Ela parou de contar porque sua total consciência sussurrava o que estava prestes a acontecer, se aquela humana não completasse a última tarefa, a última vez que se falariam chegaria.

Kiera escolheu aquele preço maligno, ela decidiu nunca servir Amarantha, ela decidiu criar e liderar a legião Diurna, ela e os rebeldes do norte de Prynthian, se revoltaram contra aquela mulher desprezível. Aliás, foi traída por um deles, uma dos seus.

E seu Grão-Senhor... Bom, ele não fez nada para impedir.

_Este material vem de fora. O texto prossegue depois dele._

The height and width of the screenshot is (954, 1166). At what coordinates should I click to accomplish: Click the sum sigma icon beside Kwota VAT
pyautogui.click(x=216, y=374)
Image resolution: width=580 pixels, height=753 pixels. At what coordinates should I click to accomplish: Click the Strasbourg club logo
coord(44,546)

Na verdade, Helion até proclamou que estava prestes a conduzir os rebeldes a morte e a entregar a Corte Diurna aos cuidados de Amarantha. A corte que sempre foi seu lar, seu lugar e sua vida. Diríamos que o Grão-Senhor tentou porque Kiera era teimosa demais, ela era perigosa demais.

A jovem apenas seguiu os próprios instintos e mesmo quando chegou a hora, lutou até cair por terra, sangrando e com os pulmões clamando por mais ar. Em sua mente desacordada, o desejo de morte instantânea se acumulava em suas veias feéricas. Ao contrário, não a mataram e a trouxeram até ali. Arrastaram seu corpo até a jogarem nos estábulos de sob a montanha, separada do julgamento de seu pai para morrer sozinha enterrada em merda.

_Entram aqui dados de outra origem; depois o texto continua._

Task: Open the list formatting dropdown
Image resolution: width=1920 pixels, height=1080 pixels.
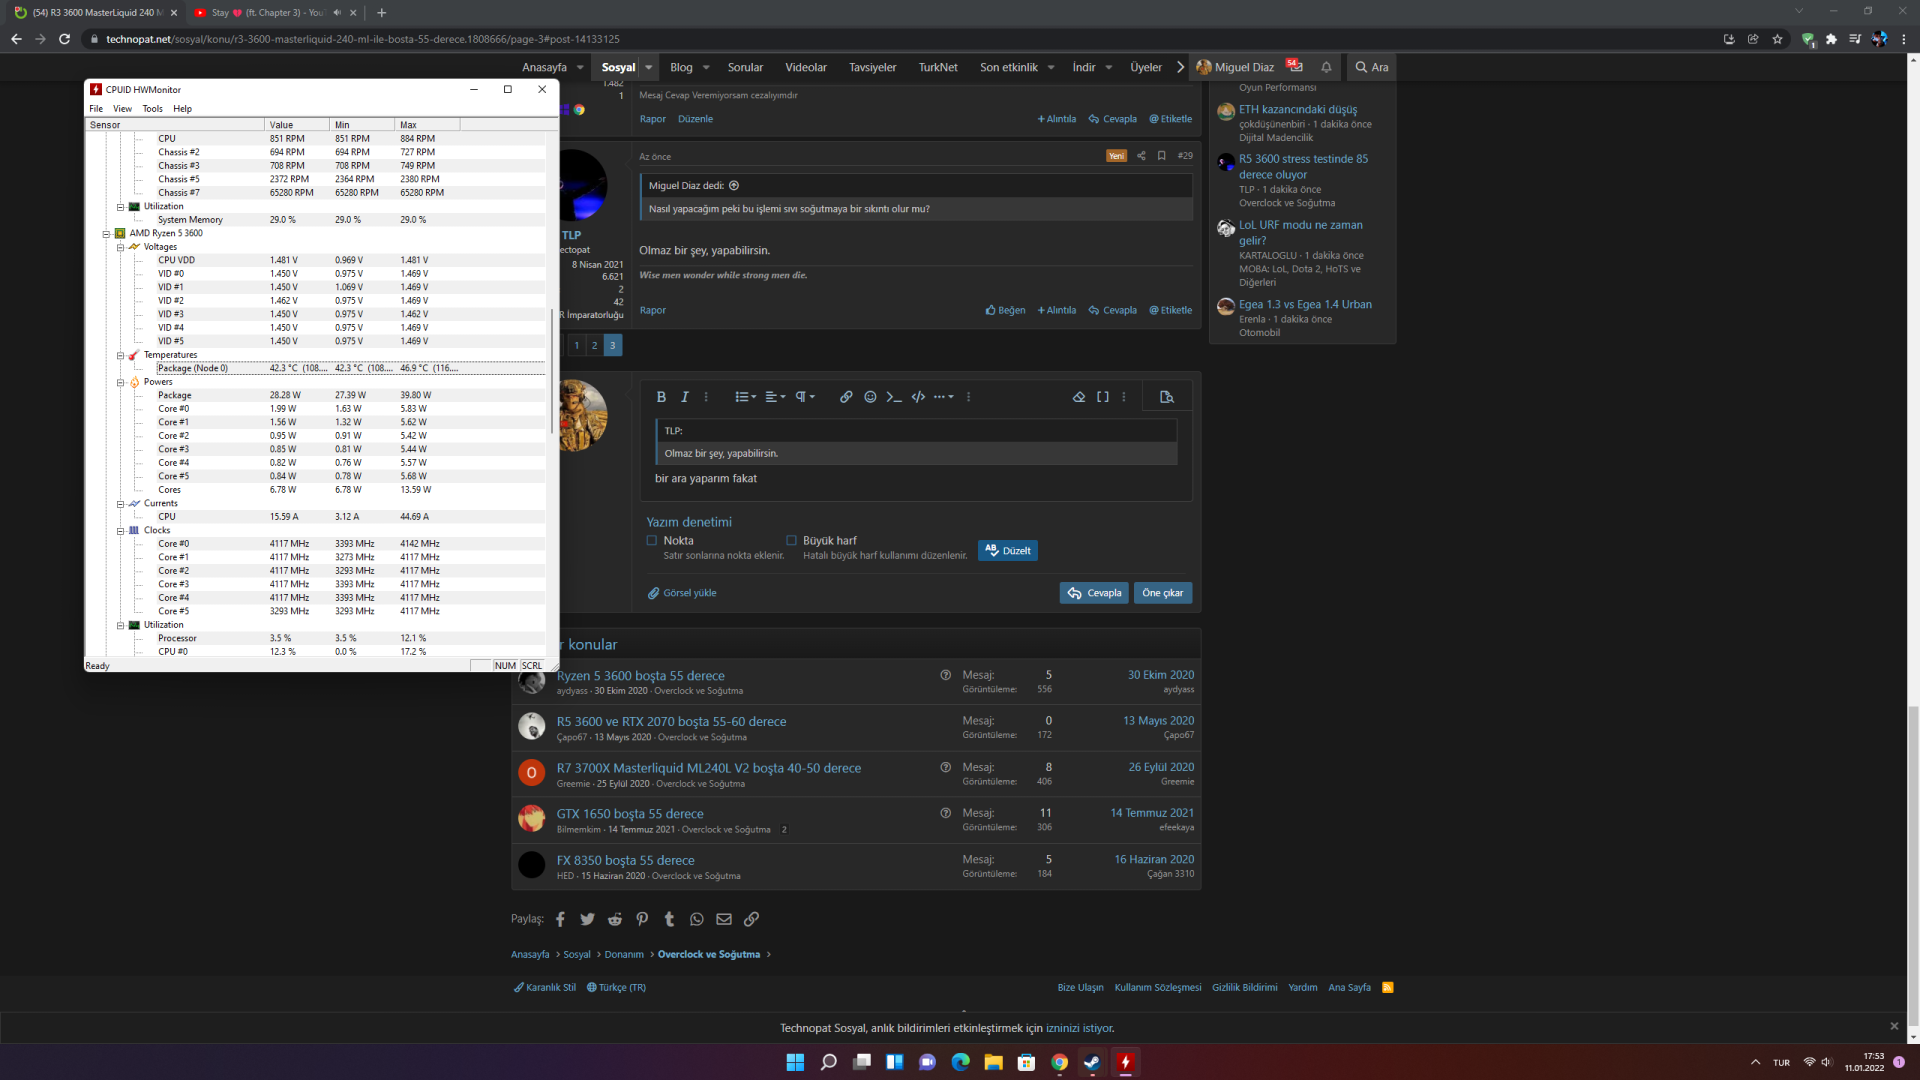Action: point(746,397)
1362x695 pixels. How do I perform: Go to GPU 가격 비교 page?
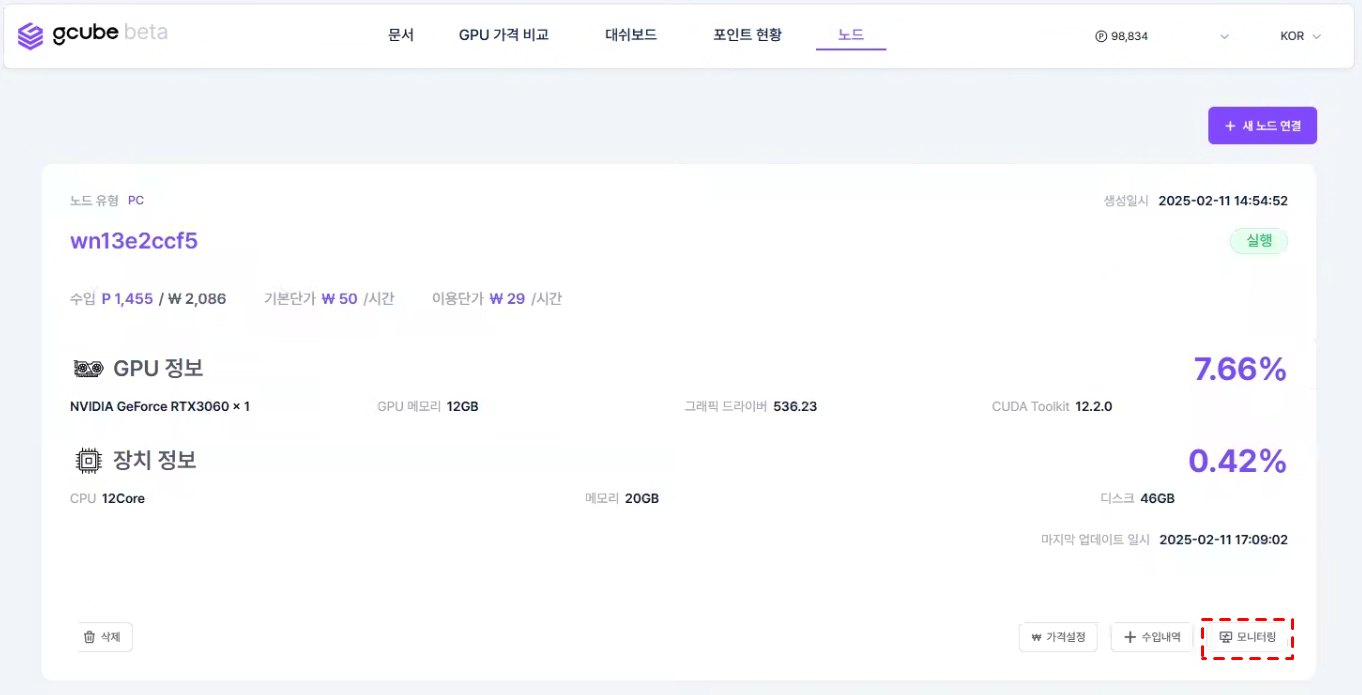click(x=504, y=35)
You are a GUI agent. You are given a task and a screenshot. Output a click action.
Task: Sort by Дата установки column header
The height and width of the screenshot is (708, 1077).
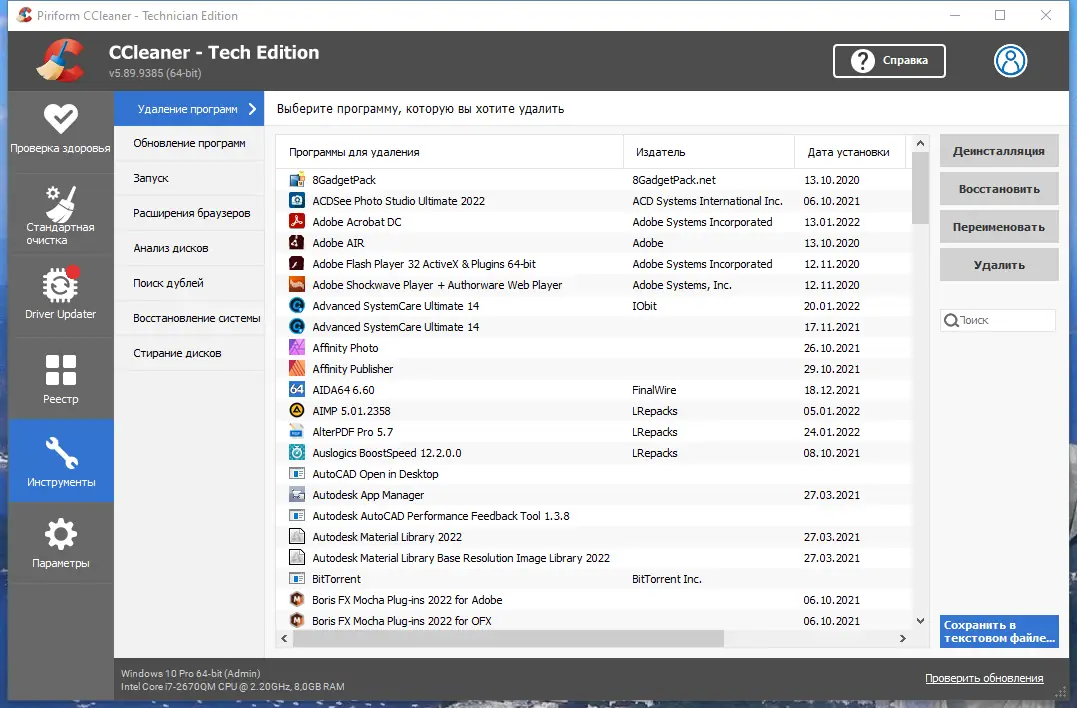[848, 152]
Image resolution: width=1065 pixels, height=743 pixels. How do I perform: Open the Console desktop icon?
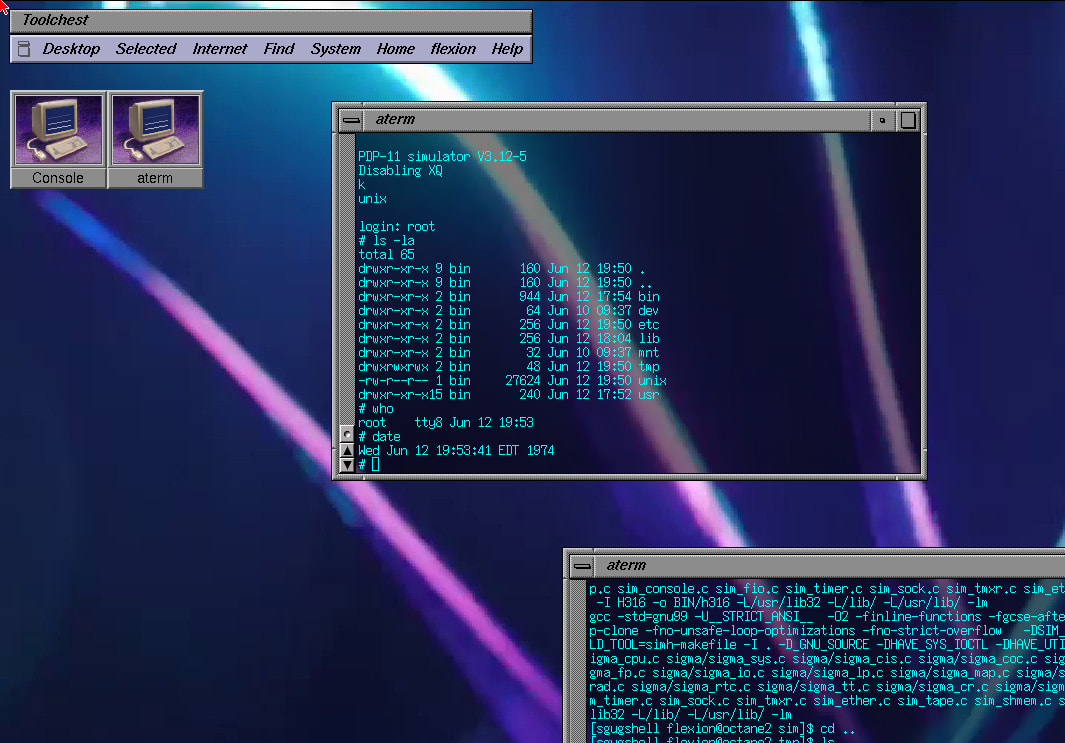(58, 130)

Destino cruel... Já em seus pensamentos, isso era bem melhor que ser morta ou pior, abusada por inimigos.

Para sua sorte, apenas em saber de sua chegada, durante a calada da noite, um feérico a procurou em meio ao território conquistado e a encontrou ali, enterrada em lama. A dirigiu um olhar preenchido de dor e saudade, ele depressa correu em sua direção, sem prestar atenção se perceberiam que havia saído por muito tempo. O macho não ligava mais para onde seria o além-mundo, ali estava sua filha, ali estava a única coisa que importava, seu mundo.

Os olhos dela enriqueceram em prateado, era isso que acontecia com sua espécie quando as batidas do coração desaceleravam e apenas a dor preenchia o peito. O pai da jovem ajoelhou-se diante do esterco e com aquelas mãos preenchidas de calos e cicatrizes, essas mãos que já tinham a carregado nos braços, acariciou aquele cabelo imundo.

A jovem feérica morreria sem nunca conhecer a própria mãe, sem nunca ter amado de maneira verdadeira, sem nunca saber o porquê de seu cabelo ser tão prateado quanto os seus olhos que cascateavam as mesmas cores naquele momento. Ainda assim, nos olhos vivos do próprio pai conseguia encontrar os seus, naqueles olhos da cor do céu ao amanhecer, que os dois mantinham como uma conexão, não só como genética, não só como família.

Kiera suspirou pelo que achou que fosse a última vez, sob o conforto de seu abraço paterno. Só não pensava que a pesada mão estaria sob o peito, no coração corajoso que parou de bater, um último feitiço de magia branca para ressuscitá-la.


Sempre há um preço, ele passaria uma parte de seu poder já tão pouco, entregaria a última fonte de poder que guardava em si mesmo para salvá-la. Aqueles olhos encharcados em prata, voltaram ao azul como os dele. Kiera respirou depressa, conforme abriu um sorriso, em poder ver a luz daqueles olhos a envolverem novamente. Seu pai irradiava a luz da Corte Diurna, ele sim, era um homem jovial, um feérico forte.